I saw a three-legged dog and had the best single hour of bowling in my life this afternoon. I sure hope the two events weren't connected--
Dammit. I was going to forge ahead with my journal entry before I thought of a connection, but my brain outmaneuvered me. The dog had three legs. The bowling ball had three holes. If you factor in this afternoon's faculty mini-retreat (Catholicism, the Trinity, etc.), you've got an honest-to-goodness pattern on your hands. Oh, and I gave a quiz on "Julius Caesar" today where one of the correct answers was thrice (as in, "How many times does Antony unsuccessfully offer Caesar the crown at the top of the play?"). Not once, not twice, but thrice.
First, the bowling. I stopped by Tava Lanes on a whim as I came home from running an errand. I rented a lane for one hour for the princely sum of $12. If you're bowling by yourself, and there's nobody in the lanes to either side of you, you can get about half a dozen games in before you run out of time.

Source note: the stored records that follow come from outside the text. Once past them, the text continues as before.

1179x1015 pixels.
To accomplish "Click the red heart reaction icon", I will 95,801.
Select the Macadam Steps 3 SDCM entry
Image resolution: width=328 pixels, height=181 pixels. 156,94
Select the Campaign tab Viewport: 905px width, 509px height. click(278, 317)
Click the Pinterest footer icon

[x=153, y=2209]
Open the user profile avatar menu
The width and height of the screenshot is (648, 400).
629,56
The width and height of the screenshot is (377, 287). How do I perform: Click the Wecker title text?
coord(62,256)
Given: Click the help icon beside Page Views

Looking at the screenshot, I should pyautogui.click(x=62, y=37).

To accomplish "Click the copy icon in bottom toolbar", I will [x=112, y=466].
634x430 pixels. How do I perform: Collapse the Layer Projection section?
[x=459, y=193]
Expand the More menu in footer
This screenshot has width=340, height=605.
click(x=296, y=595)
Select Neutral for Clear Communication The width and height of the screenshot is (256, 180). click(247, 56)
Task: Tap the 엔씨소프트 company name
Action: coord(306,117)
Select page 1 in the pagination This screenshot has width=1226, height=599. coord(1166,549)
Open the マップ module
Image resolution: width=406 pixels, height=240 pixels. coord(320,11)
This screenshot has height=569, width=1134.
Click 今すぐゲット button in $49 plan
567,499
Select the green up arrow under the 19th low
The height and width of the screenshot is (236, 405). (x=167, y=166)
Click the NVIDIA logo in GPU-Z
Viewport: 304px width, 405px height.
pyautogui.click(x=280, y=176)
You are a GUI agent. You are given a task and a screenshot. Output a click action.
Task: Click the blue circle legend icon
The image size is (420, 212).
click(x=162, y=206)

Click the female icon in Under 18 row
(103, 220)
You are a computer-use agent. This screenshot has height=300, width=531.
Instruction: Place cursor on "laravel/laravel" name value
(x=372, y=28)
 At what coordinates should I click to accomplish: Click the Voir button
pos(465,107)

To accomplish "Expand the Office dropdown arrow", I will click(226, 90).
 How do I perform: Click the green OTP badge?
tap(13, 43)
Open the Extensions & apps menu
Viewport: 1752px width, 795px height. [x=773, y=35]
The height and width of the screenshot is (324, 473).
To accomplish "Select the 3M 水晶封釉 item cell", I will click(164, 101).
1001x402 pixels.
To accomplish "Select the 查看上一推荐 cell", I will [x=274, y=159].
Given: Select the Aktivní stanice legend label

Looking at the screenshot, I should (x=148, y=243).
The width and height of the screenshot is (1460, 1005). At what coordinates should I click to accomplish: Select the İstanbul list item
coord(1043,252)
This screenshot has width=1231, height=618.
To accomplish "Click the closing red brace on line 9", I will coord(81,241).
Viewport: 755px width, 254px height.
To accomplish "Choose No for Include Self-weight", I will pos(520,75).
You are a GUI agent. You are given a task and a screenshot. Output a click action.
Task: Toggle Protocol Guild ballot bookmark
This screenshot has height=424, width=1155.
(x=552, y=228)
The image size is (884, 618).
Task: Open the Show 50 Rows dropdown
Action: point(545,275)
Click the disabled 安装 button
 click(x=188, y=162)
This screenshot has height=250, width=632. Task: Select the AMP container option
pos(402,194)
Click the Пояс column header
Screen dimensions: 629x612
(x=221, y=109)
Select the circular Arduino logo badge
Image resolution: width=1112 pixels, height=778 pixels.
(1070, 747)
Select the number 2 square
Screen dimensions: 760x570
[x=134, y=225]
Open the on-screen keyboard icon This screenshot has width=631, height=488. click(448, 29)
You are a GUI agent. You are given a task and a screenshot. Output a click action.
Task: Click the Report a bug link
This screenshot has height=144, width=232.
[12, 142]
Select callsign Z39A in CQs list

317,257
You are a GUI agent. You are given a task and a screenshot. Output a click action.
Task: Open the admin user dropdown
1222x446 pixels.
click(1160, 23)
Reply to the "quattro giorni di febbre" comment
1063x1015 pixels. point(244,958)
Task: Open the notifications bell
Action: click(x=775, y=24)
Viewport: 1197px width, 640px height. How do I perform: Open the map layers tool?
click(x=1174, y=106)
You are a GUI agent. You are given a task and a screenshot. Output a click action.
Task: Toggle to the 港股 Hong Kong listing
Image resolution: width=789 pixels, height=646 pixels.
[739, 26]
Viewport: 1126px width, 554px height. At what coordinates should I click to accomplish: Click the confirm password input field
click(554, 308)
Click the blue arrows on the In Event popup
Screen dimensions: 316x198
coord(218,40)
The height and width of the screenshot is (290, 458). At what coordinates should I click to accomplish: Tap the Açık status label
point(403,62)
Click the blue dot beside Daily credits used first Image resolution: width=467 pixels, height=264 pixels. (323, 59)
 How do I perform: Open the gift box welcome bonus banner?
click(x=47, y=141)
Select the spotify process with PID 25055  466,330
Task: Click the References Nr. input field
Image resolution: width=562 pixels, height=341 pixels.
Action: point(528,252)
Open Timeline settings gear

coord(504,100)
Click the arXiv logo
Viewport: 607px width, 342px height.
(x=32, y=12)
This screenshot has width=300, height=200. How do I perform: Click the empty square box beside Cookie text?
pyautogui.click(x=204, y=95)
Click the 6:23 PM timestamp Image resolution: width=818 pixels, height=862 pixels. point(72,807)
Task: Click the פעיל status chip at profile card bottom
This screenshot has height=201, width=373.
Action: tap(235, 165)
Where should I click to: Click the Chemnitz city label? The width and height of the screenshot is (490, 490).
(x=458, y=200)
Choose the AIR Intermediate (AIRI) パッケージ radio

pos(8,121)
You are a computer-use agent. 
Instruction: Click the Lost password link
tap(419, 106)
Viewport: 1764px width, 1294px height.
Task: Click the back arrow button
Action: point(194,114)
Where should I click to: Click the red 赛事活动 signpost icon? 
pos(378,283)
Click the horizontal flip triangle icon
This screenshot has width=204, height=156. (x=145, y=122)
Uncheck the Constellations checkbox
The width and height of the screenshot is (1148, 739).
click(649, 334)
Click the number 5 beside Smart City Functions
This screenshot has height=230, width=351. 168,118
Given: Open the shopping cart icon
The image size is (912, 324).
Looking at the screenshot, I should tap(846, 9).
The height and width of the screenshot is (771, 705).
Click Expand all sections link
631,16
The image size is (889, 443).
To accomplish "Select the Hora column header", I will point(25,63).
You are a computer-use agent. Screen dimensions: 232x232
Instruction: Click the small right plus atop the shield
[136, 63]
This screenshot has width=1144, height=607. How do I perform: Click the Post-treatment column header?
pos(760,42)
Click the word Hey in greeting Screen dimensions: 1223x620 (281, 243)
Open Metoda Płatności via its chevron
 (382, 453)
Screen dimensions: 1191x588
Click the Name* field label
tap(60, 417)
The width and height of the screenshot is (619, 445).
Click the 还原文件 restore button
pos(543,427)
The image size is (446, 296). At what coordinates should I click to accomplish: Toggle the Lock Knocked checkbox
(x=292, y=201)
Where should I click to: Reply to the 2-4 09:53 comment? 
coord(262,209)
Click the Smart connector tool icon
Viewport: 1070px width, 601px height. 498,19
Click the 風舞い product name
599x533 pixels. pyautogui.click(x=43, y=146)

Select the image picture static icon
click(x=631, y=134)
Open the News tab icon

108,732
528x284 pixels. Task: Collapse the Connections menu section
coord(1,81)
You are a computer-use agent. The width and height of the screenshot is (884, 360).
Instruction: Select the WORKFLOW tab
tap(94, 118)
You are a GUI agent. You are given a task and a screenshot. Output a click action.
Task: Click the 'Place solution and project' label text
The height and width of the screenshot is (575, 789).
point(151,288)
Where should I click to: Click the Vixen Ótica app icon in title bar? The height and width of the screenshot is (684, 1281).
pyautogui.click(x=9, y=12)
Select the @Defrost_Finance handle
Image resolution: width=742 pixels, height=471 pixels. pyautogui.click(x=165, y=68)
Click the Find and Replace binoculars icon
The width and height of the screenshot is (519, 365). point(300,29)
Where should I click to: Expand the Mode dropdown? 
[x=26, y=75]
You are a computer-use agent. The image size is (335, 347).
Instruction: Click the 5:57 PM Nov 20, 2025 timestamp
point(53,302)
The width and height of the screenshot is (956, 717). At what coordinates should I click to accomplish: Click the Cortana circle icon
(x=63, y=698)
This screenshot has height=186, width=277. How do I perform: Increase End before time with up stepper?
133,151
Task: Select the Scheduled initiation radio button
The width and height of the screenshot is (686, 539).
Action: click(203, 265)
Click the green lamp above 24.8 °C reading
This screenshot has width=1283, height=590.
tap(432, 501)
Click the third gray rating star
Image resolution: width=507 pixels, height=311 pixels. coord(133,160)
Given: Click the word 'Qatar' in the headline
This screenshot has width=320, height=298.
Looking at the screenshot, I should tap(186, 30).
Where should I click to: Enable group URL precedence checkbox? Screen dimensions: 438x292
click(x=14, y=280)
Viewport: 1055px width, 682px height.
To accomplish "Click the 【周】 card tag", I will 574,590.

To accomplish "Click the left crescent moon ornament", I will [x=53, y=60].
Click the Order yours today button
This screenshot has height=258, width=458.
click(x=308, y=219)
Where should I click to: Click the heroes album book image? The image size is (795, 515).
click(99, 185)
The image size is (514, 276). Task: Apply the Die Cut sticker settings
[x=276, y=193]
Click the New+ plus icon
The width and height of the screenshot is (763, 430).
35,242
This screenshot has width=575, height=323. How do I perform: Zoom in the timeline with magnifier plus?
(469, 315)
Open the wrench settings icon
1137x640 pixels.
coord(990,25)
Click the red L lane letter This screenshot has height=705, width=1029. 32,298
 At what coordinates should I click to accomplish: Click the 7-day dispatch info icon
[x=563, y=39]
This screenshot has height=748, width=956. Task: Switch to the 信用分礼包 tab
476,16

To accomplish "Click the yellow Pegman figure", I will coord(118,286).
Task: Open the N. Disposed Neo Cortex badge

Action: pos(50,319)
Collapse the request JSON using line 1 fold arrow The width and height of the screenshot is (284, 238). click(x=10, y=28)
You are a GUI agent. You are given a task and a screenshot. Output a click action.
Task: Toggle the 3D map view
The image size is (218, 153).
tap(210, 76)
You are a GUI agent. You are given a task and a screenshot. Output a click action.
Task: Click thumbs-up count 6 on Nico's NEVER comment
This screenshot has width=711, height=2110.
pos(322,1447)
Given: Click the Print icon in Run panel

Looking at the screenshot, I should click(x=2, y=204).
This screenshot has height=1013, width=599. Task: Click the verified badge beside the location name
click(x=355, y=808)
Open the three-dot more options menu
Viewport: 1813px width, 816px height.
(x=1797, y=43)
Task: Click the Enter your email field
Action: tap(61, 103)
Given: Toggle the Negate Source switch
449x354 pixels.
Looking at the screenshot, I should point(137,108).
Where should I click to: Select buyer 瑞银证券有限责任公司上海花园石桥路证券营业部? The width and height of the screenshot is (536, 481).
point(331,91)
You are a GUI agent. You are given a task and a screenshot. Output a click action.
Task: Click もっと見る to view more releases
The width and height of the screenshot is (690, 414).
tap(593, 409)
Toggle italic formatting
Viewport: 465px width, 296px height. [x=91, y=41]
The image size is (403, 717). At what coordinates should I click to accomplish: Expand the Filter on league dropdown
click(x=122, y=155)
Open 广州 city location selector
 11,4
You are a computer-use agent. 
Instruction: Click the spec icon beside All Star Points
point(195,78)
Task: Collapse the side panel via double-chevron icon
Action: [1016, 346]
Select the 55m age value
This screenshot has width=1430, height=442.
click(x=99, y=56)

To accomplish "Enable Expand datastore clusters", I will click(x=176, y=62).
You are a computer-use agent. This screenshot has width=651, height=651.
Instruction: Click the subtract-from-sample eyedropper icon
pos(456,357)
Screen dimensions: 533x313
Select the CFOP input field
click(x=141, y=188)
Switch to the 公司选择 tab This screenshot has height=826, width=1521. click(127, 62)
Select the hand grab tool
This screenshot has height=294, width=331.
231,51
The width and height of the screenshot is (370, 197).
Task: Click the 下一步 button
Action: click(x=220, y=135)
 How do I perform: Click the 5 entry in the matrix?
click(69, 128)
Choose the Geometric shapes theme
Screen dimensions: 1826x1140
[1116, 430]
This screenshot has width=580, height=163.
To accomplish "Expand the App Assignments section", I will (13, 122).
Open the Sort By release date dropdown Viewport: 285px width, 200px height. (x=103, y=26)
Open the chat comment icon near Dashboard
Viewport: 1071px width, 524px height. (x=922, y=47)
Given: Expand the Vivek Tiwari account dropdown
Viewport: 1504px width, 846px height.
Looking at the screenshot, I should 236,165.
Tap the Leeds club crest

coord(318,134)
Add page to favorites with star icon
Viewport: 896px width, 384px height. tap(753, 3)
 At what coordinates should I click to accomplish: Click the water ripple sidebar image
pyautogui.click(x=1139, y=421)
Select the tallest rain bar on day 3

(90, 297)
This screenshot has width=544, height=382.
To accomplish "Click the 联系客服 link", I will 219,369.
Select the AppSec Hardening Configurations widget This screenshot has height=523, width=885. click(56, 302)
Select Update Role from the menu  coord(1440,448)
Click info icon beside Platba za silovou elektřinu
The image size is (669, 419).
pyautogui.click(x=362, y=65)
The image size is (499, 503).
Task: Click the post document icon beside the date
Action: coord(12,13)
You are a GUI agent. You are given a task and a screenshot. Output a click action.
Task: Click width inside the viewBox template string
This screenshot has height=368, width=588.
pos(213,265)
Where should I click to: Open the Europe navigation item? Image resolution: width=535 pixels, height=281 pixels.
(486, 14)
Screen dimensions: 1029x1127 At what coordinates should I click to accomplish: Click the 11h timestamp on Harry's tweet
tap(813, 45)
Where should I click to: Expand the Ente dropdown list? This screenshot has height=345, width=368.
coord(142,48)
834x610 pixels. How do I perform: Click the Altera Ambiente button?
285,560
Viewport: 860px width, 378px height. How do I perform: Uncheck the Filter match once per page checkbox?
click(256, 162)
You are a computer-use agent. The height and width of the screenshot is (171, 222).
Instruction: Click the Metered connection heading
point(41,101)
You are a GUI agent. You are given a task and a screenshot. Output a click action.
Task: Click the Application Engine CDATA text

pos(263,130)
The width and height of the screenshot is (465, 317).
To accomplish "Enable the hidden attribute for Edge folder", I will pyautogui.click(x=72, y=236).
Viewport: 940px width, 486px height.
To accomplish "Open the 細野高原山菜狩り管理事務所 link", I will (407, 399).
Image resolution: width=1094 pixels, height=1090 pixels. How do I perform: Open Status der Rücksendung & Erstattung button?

The score of my first game was 99, nothing to write home about. Late in the game, though, I finally figured out what everybody had meant when they had told me throughout the years to keep my eyes on the arrows and aim for them instead of the pins. I finally held true to that advice, not even looking down at the lane at the moment of release, and my bowling became much more consistent. On my five games, I bowled 107, 112, 116, 137, and 125 for an afternoon average of 116. For me, that's pretty damn good!
I only saw the three-legged dog for a few seconds, but it was a significant enough experience to merit talking about it. I was driving home from the errand I mentioned before, but I hadn't yet reached the bowling alley. I was waiting at a red light and I saw a woman and her dog in the parking lot to my right. The dog was bouncing from its back legs to its front legs when it walked, which caught my eye. A second later, when I realized that it didn't have front legs plural, the odd gait made more sense. Even with its handicap, though, you could tell the dog was happy and excited. It kept bounding forward, turning around, and hopping back to its owner.
It was enough to make me feel better about a different dog experience I had. One time, as my girlfriend and I were about to enter the theater in North Hollywood in which we presented the one-acts a few months back, we noticed a "lost dog" sign on a pole. According to the sign, the cute little guy in the picture had a heart condition, and without his medication, he'd die. That had me really down in the dumps. I mean, your average lost dog has at least some chance of being adopted by a new family. But no, not this dog. With this dog, I couldn't daydream that it would wander into the yard of some crippled kid, and that the two would subsequently become best friends. No, this dog was marked for death unless it magically came across a psychic veterinarian.
Anyhow, today's three-legged dog made up for that.
Posted by patrick at May 17, 2003 12:17 AM
CommentsAh. Bowling. My second favorite sport in which to participate, after ice skating. C'mon, Mr. Seitz. I'll take you on at an hour-a-lane-rental. I even have my own shoes and not one, but two, balls. (Insert lame joke here.)
And nothing builds up the forearm like bowling. Except maybe excessive kitten-killing, the only advantage of which is that you don't have to pay anyone by the hour for that...
But the replays aren't as easy.
Posted by: Jon Bastian at May 17, 2003 04:39 AM
When did you see a three legged dog? I hope it wasn't after you drank that four dollar glass of cider!